THREE MILES WEST OF MELLON, a Michigan state cop named Richard Blinder was on the radio to a Hale County deputy about the shooting at Brownsville. “If they’re coming my way, I can block the culvert at Mellon and hold them off for a while, depending on how many there are. I’ll be there in two minutes, but for God’s sakes, get me some help.”

Two minutes later, running with flashers and siren, he hit the fifteen-foot-long bridge over a seasonal stream at Mellon, slewed the cruiser sideways, jogged it back and forth until he covered both lanes between the metal railings. The creek beneath the bridge had only a trickle of water at the bottom, and was mostly filled with wetland foliage.

The land was flat, and the road straight, and Blinder could see nothing coming at him. He got his rifle out of the trunk and jogged up the street to a convenience store/gas station. There were two cars parked at the station, three patrons and the clerk standing outside by the gas pumps. They saw him coming, turned toward him, and the clerk shouted, “They called us from Brownsville. We’re holing up here and in the bar, and some people are getting guns and hiding out in their houses.”

“All right, but it’d be better to get out in the woods. One way or another, this can’t last long. They’ll be here in five minutes.”

Blinder ran back to his car and somebody came out of the bar and yelled, “Hey, Dick, you need somebody with you?”

“No, no, cover up. Barricade the doors. Get people safe.”

•   •   •

THE TOWN OF MELLON had barely impinged on Pilate’s consciousness. He was running hard in the Pontiac, leaving the RV behind. Had to get somewhere, far away, had to hide, had to find out what the cops knew and what they didn’t. Mellon was nothing more than a pimple on the ass of the UP, and they’d picked it as an emergency rendezvous only because they could get gasoline there, and food, and they’d be close to a major intersection—or what passed for a major intersection. Back in L.A., it’d be called a bike path.
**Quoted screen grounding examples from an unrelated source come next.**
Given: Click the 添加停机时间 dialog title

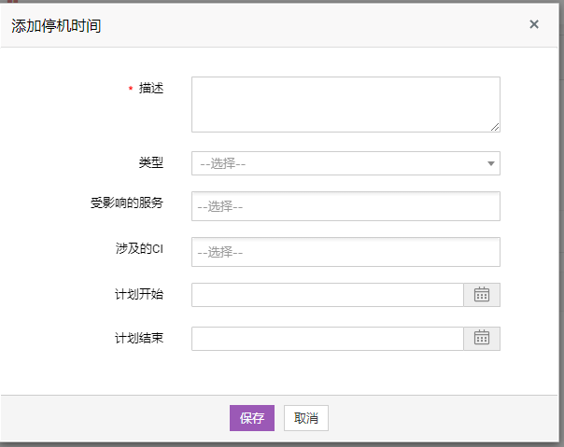Looking at the screenshot, I should click(x=56, y=25).
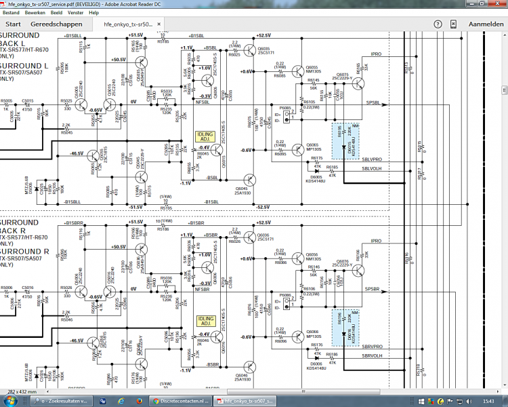Switch to the Discretecontacten.nl Chrome window
Image resolution: width=508 pixels, height=407 pixels.
click(x=179, y=400)
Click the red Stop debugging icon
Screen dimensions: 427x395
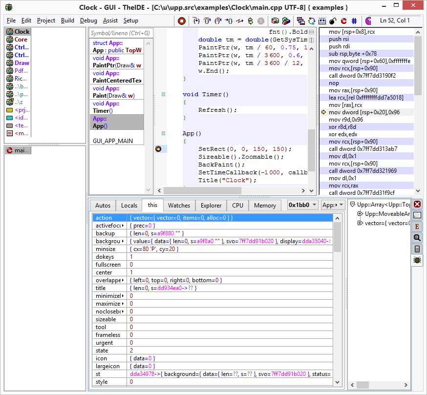pyautogui.click(x=182, y=21)
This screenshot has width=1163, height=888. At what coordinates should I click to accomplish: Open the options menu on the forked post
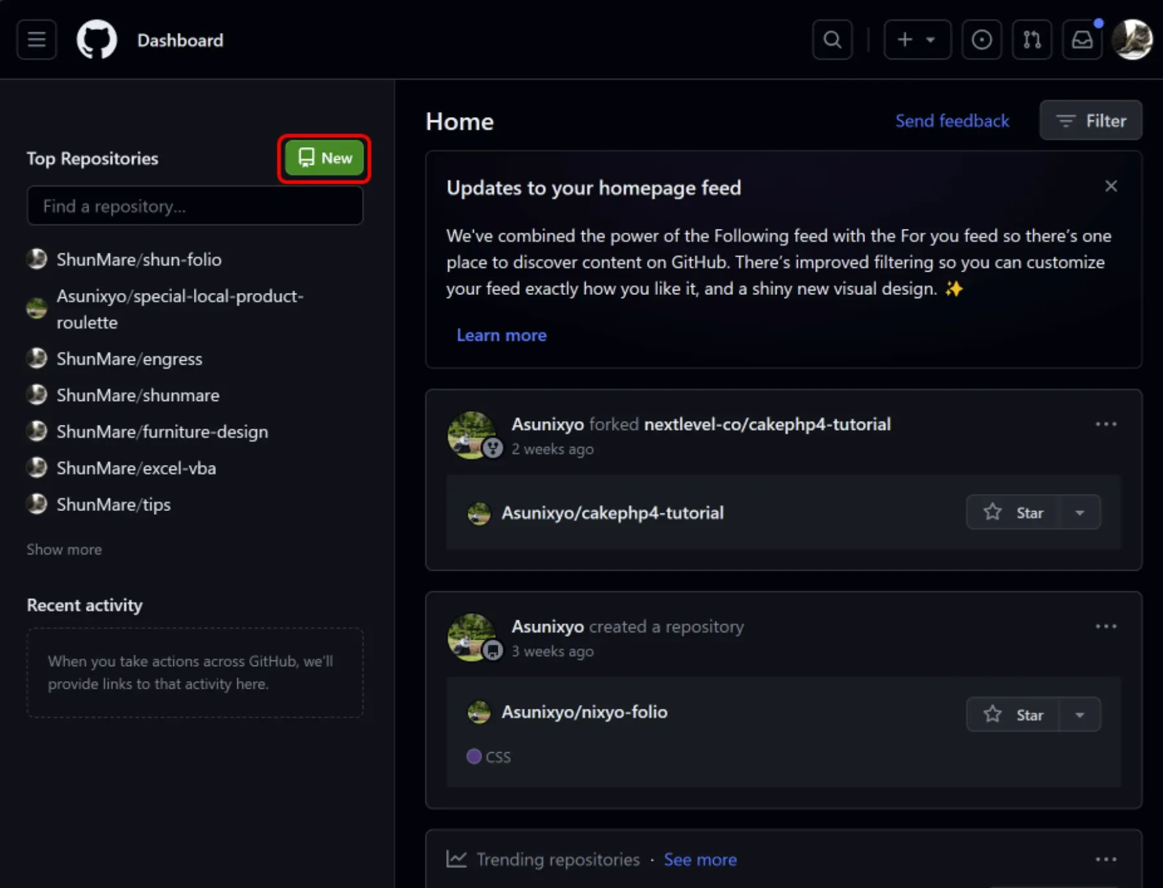pos(1106,424)
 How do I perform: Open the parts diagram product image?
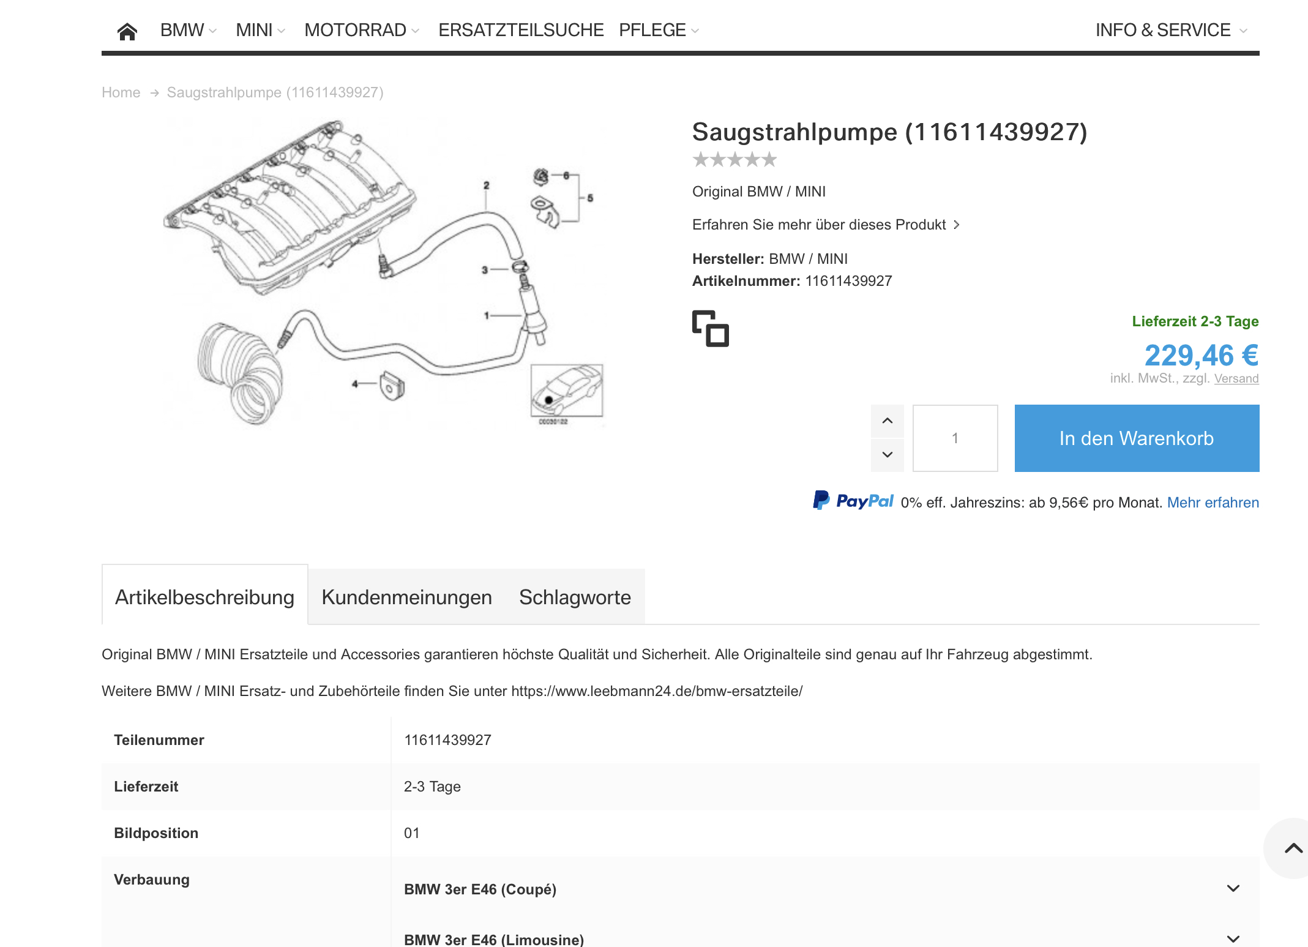[x=384, y=273]
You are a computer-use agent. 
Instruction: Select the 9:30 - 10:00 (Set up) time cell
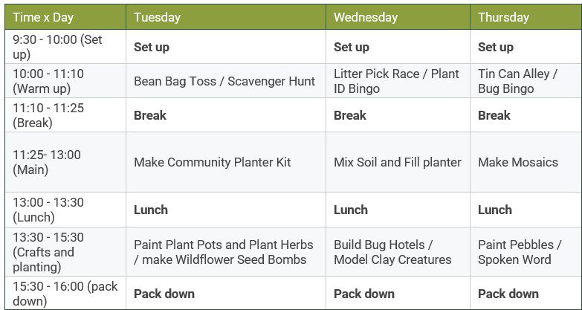[x=57, y=47]
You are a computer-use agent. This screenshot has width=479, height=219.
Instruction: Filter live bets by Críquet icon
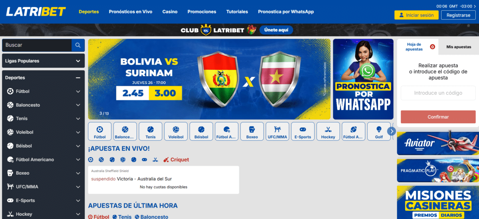(x=166, y=160)
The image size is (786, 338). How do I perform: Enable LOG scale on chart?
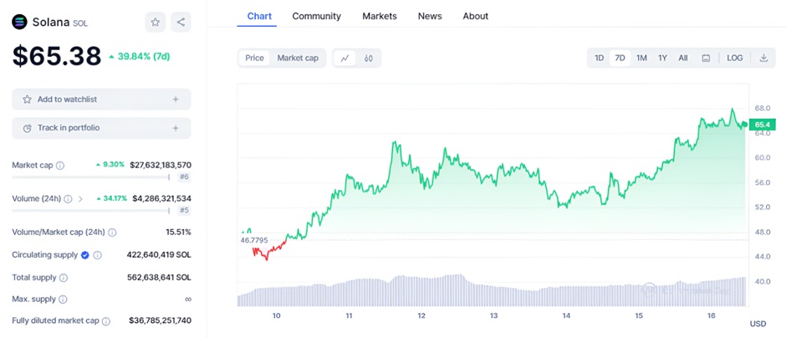(734, 58)
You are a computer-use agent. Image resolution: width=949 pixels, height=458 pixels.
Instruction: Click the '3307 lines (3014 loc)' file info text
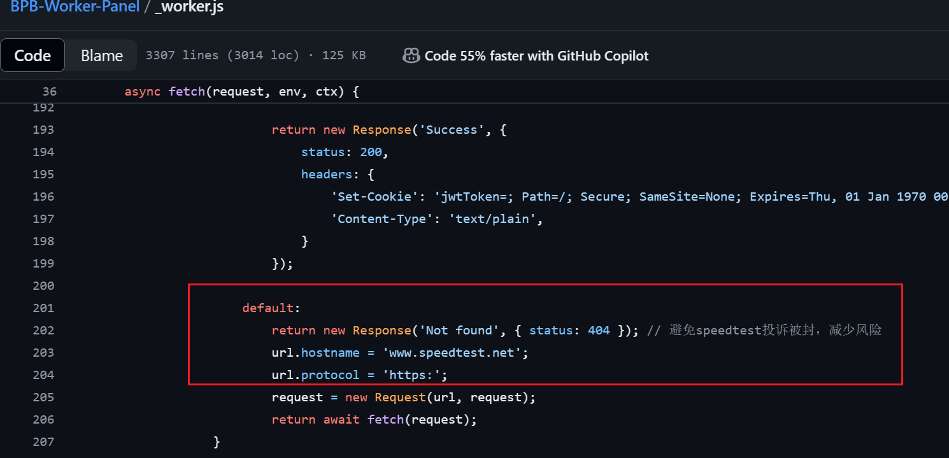tap(222, 55)
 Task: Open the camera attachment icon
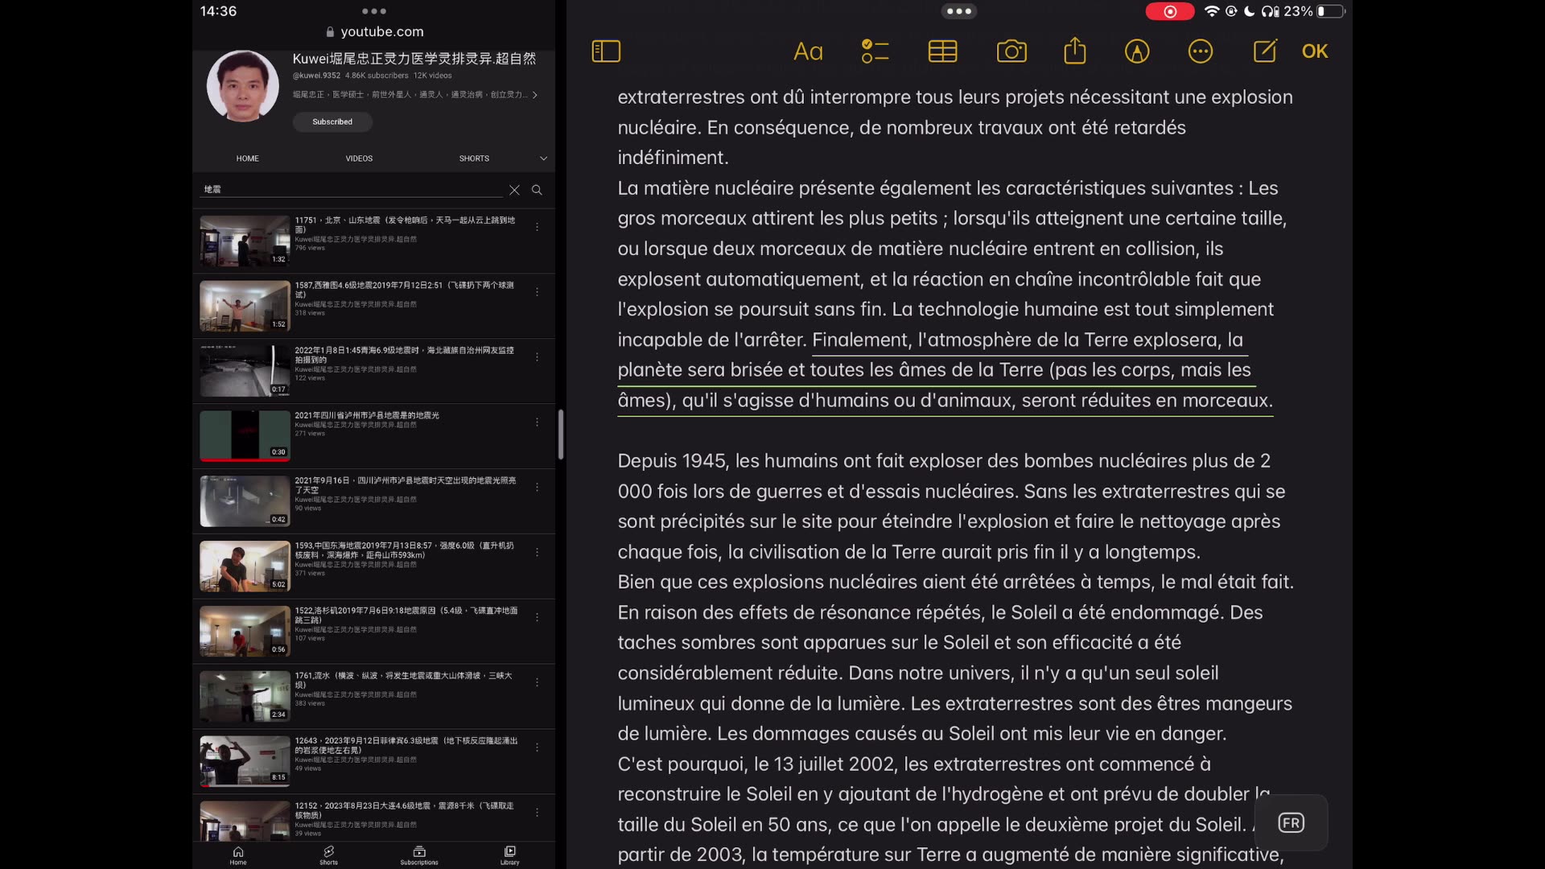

Kristen wasn’t helping: “This whole fuckin’ trip has been crazy,” she shouted at him. “This was badly planned. Badly planned. Now we got every cop in the world chasing us. We’d have been better off if that bitch in Hayward had stabbed you a little. Get that sewn up, she’s in jail, we get out of there. But no! You had—”

“Shut up, shut up, shut up. You want to get out? You want to hitchhike back? So shut the fuck up.”

“I knew this was . . .” She paused, then said, “There’s something up ahead. What is that?”

“That’s that town . . .”

They could see a scattering of houses, and beyond that, a half dozen commercial buildings of some kind, with signs out front, and beyond that, more houses, and a car parked sideways across the street. As they got closer, they could see it was a cop car, blocking a narrow two-lane bridge: no way around it. No movie moves.

•   •   •

“OH, FUCK . . . IT’S A roadblock. Get the rifle, get the rifle. Load it up.”

Pilate hadn’t even planned to slow down for Mellon: he had plenty of gas, he’d just wanted to meet the boys at the intersection. They’d stashed the black rifle in the backseat, and Kristen turned in her seat, pulled the rifle out, and two long magazines, and said, “I don’t shoot so good.”

“You see that blue house down from the roadblock?”